Problems to solve>
(a) Please extract the passage of the article on AI profits at Google and Microsoft, starting with "Alphabet is reportedly" and going on through "trading in the US.".
(b) Write what comes next in the news piece about Google's and Microsoft's AI-driven profits, picking up after its final sentence.

Run on cloud services
AI boom brings Google and Microsoft high profits
The ongoing boom in artificial intelligence (AI) is once again giving the two leading US providers of this technology a boost. Software group Microsoft and Google parent company Alphabet both presented surprisingly strong quarterly figures on Thursday. The latter also announced the first dividend in the company's history and further share purchases worth billions.
Alphabet is reportedly planning a payout of 0.20 dollars per share. The internet group also intends to buy back additional shares worth 70 billion dollars. This and the surprisingly strong figures caused the technology sector as a whole to breathe a sigh of relief, said analyst Thomas Monteiro from online broker Investing.com. Alphabet shares rose by almost 16 percent in after-hours trading in the US.

Record set>

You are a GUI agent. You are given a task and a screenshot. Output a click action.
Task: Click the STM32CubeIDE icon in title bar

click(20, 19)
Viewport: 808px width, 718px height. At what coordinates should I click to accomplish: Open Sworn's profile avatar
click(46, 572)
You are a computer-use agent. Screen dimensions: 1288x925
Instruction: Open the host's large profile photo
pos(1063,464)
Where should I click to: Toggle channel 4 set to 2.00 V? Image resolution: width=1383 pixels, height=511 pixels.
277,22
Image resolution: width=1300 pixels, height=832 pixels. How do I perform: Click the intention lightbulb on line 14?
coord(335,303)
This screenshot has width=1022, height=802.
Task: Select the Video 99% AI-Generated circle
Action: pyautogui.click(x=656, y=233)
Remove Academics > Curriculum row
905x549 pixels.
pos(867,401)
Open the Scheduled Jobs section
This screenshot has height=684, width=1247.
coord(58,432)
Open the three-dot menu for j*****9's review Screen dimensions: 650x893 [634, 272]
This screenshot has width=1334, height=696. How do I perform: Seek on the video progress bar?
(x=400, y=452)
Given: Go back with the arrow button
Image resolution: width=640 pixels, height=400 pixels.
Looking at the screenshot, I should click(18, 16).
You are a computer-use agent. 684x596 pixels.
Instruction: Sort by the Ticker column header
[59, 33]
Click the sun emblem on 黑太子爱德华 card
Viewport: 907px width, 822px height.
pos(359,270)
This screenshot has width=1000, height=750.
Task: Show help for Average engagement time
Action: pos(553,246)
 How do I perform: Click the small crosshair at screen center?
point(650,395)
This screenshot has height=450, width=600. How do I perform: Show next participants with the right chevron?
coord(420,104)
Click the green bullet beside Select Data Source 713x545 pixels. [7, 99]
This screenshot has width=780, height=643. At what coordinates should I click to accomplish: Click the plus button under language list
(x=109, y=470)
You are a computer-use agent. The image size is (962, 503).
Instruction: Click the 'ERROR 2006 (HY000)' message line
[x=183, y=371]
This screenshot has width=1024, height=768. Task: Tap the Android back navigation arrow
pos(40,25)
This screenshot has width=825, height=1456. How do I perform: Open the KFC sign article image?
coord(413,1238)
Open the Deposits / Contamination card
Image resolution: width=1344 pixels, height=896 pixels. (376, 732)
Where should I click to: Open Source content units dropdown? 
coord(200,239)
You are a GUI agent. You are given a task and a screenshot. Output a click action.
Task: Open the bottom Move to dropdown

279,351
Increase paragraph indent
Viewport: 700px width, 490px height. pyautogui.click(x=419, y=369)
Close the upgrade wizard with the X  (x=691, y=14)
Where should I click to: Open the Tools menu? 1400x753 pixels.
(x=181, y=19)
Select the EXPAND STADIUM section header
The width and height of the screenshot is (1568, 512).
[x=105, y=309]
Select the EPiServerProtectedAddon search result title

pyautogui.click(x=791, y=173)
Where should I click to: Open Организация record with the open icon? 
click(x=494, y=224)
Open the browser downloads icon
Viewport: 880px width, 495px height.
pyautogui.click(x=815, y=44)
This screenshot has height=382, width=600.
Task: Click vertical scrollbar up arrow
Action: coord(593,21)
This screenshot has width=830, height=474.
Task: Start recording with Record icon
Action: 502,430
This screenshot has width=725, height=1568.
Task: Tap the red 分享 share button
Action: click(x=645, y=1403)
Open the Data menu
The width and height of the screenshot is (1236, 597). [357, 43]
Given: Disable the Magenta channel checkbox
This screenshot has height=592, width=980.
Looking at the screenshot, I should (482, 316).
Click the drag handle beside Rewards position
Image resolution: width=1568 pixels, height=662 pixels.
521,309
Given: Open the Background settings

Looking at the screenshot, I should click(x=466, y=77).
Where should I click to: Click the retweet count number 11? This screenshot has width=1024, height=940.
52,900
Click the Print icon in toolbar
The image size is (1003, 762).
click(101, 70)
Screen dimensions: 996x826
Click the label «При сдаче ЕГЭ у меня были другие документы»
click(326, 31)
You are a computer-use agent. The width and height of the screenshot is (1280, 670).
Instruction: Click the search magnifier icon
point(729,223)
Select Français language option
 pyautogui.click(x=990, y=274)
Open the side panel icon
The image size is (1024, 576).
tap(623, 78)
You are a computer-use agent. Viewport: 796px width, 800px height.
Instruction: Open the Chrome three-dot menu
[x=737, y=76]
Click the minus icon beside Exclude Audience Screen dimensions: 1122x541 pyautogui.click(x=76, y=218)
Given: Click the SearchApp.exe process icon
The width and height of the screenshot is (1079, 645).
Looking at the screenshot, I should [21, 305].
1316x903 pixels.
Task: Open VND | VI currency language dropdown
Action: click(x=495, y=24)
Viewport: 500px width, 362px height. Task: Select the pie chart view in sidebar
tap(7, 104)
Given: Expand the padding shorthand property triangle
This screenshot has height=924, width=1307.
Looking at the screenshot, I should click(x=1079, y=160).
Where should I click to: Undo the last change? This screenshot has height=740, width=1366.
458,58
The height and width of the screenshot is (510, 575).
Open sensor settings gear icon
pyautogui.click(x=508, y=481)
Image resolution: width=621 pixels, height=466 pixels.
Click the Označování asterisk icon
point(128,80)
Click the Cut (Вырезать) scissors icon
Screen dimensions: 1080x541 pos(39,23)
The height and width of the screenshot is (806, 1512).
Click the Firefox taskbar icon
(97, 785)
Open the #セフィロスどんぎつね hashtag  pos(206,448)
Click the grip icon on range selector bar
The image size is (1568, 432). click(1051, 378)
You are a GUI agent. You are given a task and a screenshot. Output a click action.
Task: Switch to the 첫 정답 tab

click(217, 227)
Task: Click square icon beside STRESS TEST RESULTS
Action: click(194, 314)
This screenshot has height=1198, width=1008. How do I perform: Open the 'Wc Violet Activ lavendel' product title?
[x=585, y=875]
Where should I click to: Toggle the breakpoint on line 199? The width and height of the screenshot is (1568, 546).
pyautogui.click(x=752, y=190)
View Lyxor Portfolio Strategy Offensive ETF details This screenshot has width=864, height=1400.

Task-by-task outputs>
(a)
Alphabet is reportedly planning a payout of 0.20 dollars per share. The internet group also intends to buy back additional shares worth 70 billion dollars. This and the surprisingly strong figures caused the technology sector as a whole to breathe a sigh of relief, said analyst Thomas Monteiro from online broker Investing.com. Alphabet shares rose by almost 16 percent in after-hours trading in the US.

(b)
Group turnover increased to 80.54 billion dollars in the first quarter. Revenue from the traditional online advertising business grew by 13 percent to 61.7 billion dollars. With an increase of 28 percent, the cloud division, whose computers run the Google AI "Gemini", grew more than twice as much. Alphabet CEO Sundar Pichai said it was encouraging that users were increasingly turning to AI for support when searching the internet.
31 percent increase for Microsoft Cloud
Azure's growth was even more dramatic. The turnover of Microsoft's cloud division rose by 31 percent to 26.7 billion dollars. "Demand continues to grow strongly," Brett Iversen, head of financial communications at the software company, told Reuters. "So we're making sure we're expanding our capacity accordingly."
Microsoft is therefore likely to close the gap on the global market leader among cloud providers. According to analyst forecasts, the growth of Amazon Web Services (AWS) at the start of the year was only half that of Azure. According to Rishi Jaluria from the investment bank RBC Capital Markets, the Microsoft division is benefiting from the appeal of the group's AI strategy. Amazon plans to present its figures next week.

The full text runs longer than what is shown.